Victor and his bride-to-be in Corpse Bride.

The Nightmare Before Christmas may be the more popular movie, but Tim Burton’s Corpse Bride is his greatest stop-motion triumph. The film functions on a musical and aesthetic level that simply outstrips the director’s other stop-motion work, including 2012’s Frankenweenie.

Not only that, but Corpse Bride is a story steeped in pathos and wistfulness. It’s funny, sad and at times resigned, and features an ending that’s equal parts satisfying and ghastly. Truly a goth movie to its core, and an effective first public showcase for the stop-motion skills of Laika.

1

Sweeney Todd: The Demon Barber Of Fleet Street

2007

Sweeney Todd and Mrs Lovett look at a shaving razor in Sweeney Todd: The Demon Barber of Fleet Street.

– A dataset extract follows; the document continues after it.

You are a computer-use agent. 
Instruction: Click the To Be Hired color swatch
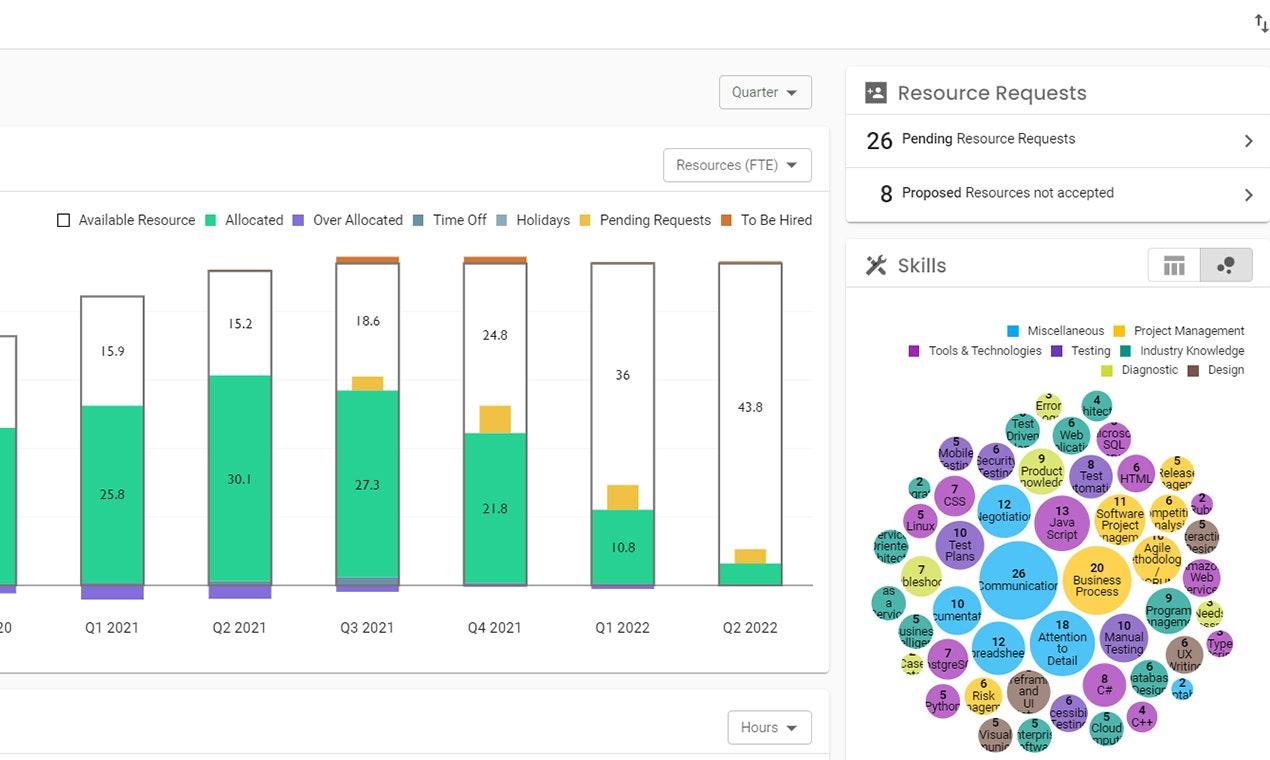point(727,220)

Sweeney Todd is unique and unmatched: few slasher movies are as stylish or elegant as this one. Unabashed in its toe-curling violence, Sweeney Todd nevertheless has finesse. The musical performances are solid: Johnny Depp’s rock-oriented vocals act as the perfect character-appropriate contrast to Alan Rickman’s more classical tones.

Tim Burton’s trademark aesthetic makes this film a much bigger triumph than the pulp novel and stage play it’s based on. The story is finally realized in full through the gothic director’s vision. When Johnny Depp’s character equates drops of blood to rubies, it’s Tim Burton’s visual style that makes it believable.